Sandy Allen

Personal information
- Full name: Alexander Philip Wortley Allen
- Born: 13 October 1984 (age 41) Solihull, Warwickshire
- Batting: Right-handed

Career statistics
| Competition | First-class | List A |
| Matches | 1 | 2 |
| Runs scored | 18 | 15 |
| Batting average | – | 7.50 |
| 100s/50s | 0/0 | 0/0 |
| Top score | 18* | 10 |
| Catches/stumpings | 0/– | 1/– |
- Source: CricketArchive, 6 July 2019

= Sandy Allen (cricketer) =

English cricketer

Alexander Philip Wortley Allen (born 13 October 1984) is a former first-class cricketer.
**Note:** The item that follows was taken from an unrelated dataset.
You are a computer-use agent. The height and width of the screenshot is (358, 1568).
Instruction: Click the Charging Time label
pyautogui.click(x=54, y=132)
A wicketkeeper and right-handed batsman, he was born in Solihull, Warwickshire and played one first-class match for Warwickshire County Cricket Club in 2002. He scored an unbeaten 18 and took a catch against West Indies A and also played two List A one-day matches: one for Warwickshire Cricket Board in 2002 and one for Devon in 2005. He also competed in the Minor Counties Championship for Devon from 2005 to 2007.
His grandfather, Esmond Lewis, was also a first-class cricketer who played 47 matches for Warwickshire after the Second World War.